Certainly, the competition on services to both New York and Bangladesh is intense – especially between Persian Gulf airlines. Nonetheless, if Etihad can’t compete on these key routes it does call into question whether there is space at all for the airline in an ever cramped market.
Etihad joined the party much later than the likes of Emirates and Qatar Airways and has failed to build sufficient market share. Etihad’s problems have been largely attributed to a failed business strategy by ex-CEO, James Hogan which saw the airline take minority equity stakes in a number of smaller carriers – part of a larger plan to feed its own growing network.
The demise of airberlin and the bankruptcy of Alitalia last year (of which Etihad owned a 49% stake in both) only came after Etihad had pumped billions of dollars into failed turn around plans.
In the last few weeks, there has been much speculation that Etihad is about to change or cancel a number of aircraft orders. The carrier currently has hundreds of aircraft worth billions of dollars at list value on order with both Boeing and Airbus – unfortunately, Etihad doesn’t currently have the need for these new planes.

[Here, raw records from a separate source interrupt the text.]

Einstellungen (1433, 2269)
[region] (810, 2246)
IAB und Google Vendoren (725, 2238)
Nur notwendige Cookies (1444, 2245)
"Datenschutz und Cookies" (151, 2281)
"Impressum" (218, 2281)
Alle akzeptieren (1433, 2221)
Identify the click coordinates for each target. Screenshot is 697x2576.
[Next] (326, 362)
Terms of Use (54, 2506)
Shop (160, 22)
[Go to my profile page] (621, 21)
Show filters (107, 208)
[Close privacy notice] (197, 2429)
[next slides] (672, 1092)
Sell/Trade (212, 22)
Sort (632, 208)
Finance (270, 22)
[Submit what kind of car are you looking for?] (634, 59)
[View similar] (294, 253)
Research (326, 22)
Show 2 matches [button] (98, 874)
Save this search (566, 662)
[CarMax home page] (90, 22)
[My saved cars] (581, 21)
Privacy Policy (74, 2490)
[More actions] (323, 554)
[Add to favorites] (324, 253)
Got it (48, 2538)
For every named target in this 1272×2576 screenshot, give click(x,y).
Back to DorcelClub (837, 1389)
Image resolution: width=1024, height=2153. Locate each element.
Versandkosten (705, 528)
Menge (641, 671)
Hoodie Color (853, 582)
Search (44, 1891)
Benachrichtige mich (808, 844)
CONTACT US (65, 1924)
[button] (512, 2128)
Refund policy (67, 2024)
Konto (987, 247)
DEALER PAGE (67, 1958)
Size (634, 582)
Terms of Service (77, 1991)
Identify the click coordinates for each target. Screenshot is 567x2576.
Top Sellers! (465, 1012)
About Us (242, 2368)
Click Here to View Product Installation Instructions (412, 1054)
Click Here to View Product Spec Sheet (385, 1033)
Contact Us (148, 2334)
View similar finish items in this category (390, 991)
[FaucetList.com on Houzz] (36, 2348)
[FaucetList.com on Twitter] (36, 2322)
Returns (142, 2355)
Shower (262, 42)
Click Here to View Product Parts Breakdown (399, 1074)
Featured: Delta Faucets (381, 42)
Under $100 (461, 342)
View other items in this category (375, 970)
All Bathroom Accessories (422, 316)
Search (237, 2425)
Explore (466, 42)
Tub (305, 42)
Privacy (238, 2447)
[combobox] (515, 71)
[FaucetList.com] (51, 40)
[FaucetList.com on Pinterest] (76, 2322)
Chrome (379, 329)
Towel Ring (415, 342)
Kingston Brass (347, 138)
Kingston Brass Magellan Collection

We already know that the airline has made some staff redundant and it has seriously curtailed recruitment. As it stands, we don’t believe Etihad will be in a position to hire new cabin crew for the remainder of this year. Existing staff have not enjoyed a pay raise for over nine years.
For the past 12-months, we’ve frequently reported on a series of cutbacks that the airline has made to the passenger experience – much to the dismay of frequent flyers. Etihad is yet to reports its accounts for 2017 but the airline did agree to become much more transparent under a deal with U.S. regulators.
Hopefully, we’ll know much more in the coming months.